Tally every line of the material that includes "computer", then give the tally and nothing else.
====
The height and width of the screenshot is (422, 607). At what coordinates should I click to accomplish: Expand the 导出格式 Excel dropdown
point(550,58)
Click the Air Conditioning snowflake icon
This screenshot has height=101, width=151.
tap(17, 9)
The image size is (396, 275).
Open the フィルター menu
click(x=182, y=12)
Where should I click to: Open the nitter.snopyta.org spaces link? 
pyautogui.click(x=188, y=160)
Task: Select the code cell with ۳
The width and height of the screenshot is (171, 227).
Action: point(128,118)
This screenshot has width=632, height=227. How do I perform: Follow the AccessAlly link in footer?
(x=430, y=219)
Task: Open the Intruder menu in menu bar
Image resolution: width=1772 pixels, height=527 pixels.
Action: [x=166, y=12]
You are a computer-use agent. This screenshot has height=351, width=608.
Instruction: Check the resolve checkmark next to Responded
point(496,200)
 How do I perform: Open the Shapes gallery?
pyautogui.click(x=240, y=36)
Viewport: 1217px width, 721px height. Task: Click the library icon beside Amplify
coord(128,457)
====
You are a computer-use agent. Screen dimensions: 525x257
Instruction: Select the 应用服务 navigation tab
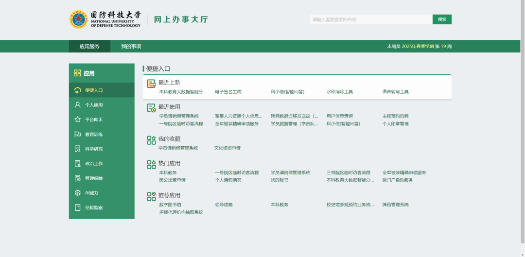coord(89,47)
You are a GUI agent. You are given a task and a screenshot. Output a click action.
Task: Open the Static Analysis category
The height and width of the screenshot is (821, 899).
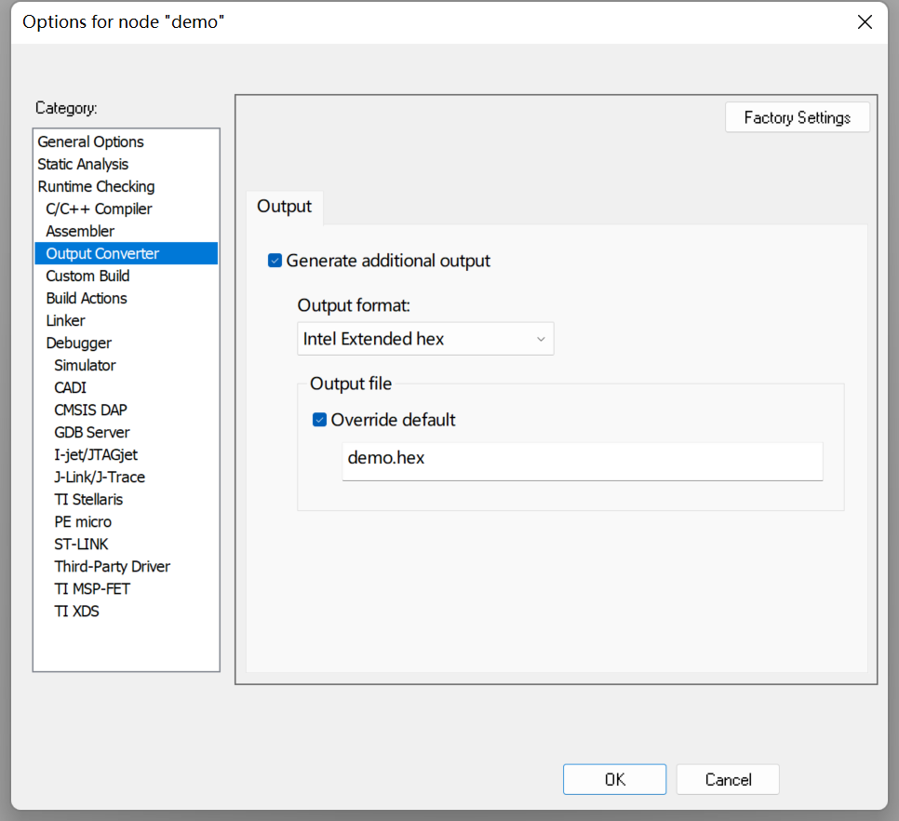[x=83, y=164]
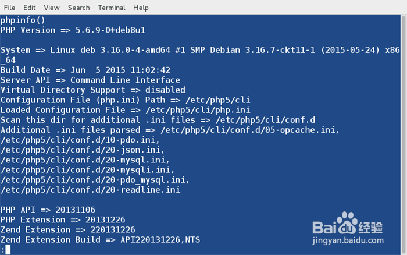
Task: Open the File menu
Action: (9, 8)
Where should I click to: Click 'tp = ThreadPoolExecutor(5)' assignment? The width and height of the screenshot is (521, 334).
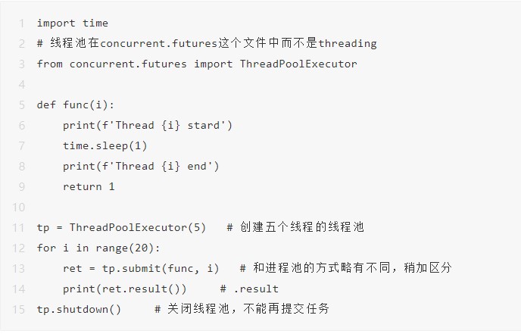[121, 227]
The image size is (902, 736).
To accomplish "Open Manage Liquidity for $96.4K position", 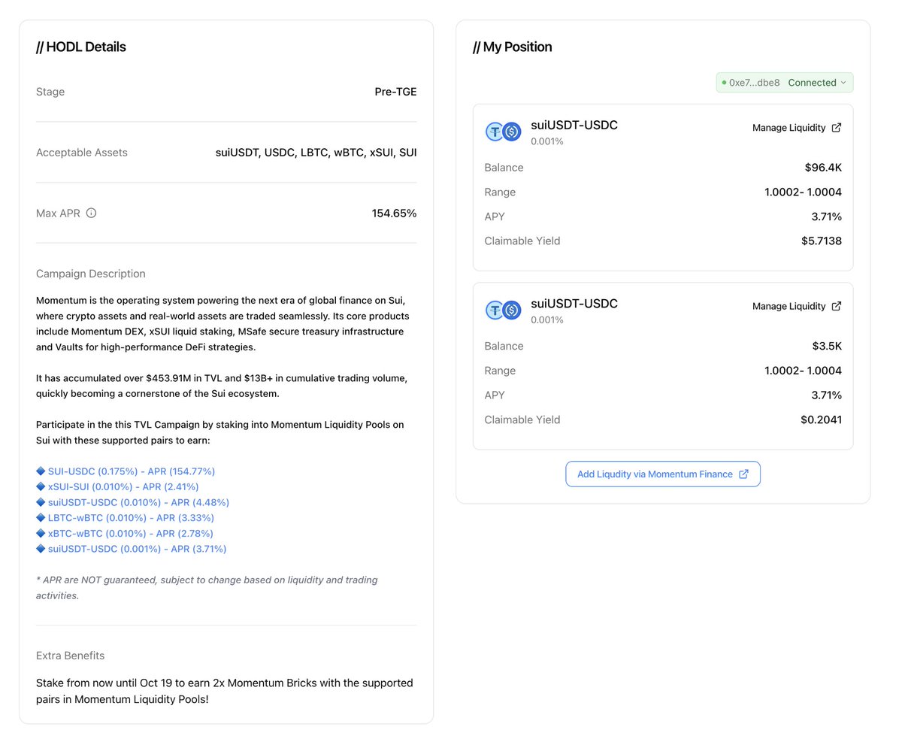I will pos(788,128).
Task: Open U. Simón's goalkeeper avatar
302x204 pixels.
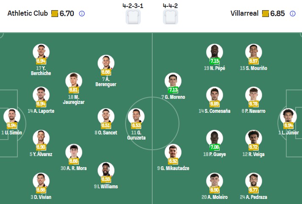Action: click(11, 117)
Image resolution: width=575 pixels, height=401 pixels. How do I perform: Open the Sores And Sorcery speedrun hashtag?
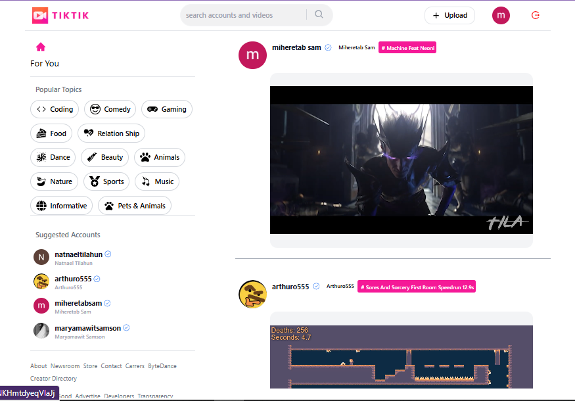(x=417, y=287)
====
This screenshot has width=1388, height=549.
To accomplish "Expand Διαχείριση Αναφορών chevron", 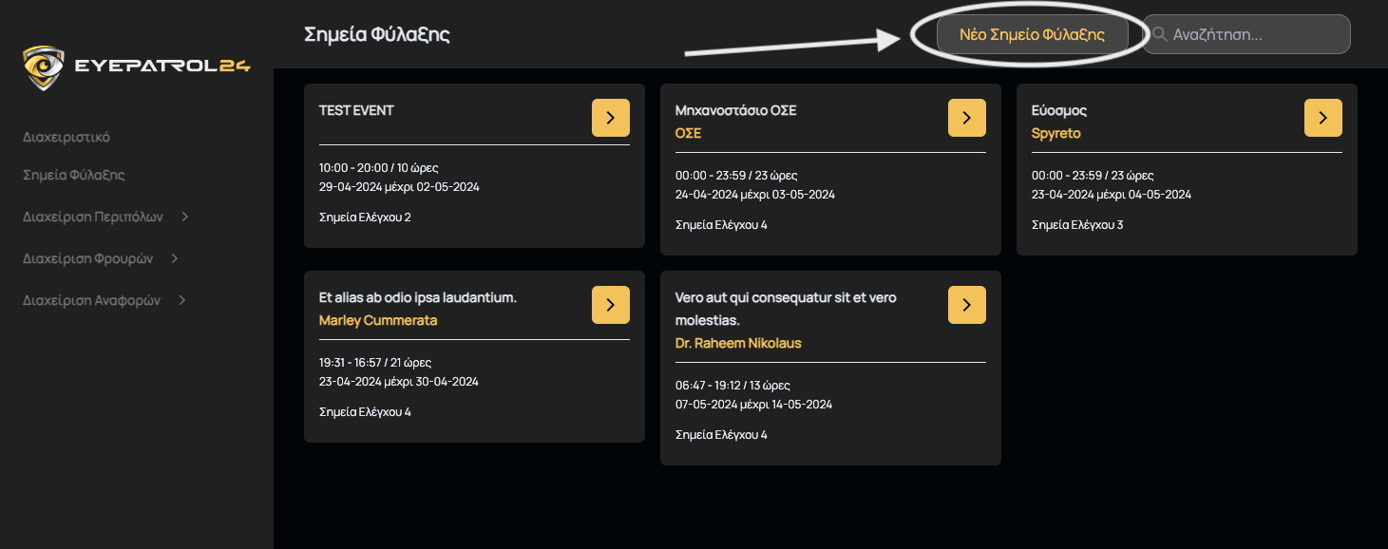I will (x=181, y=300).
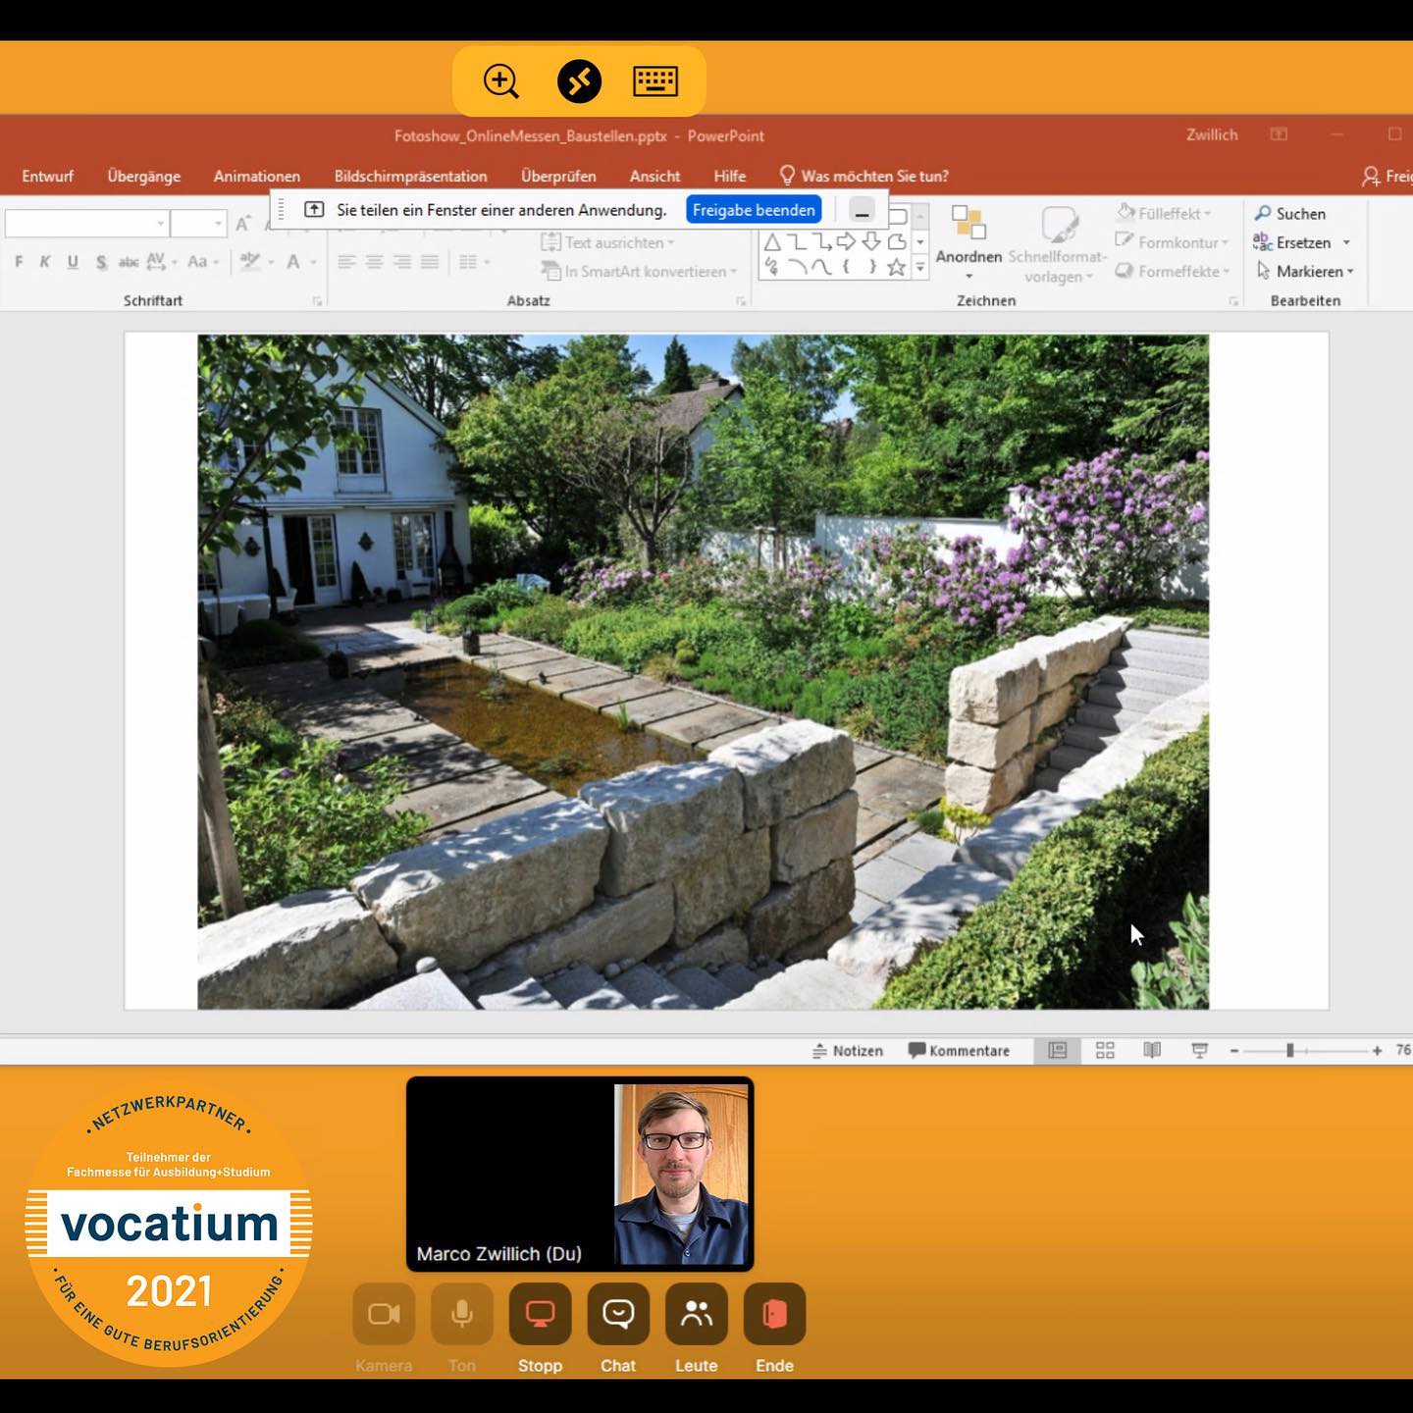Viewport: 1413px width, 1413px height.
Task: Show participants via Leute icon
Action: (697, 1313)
====
**Response area:** 2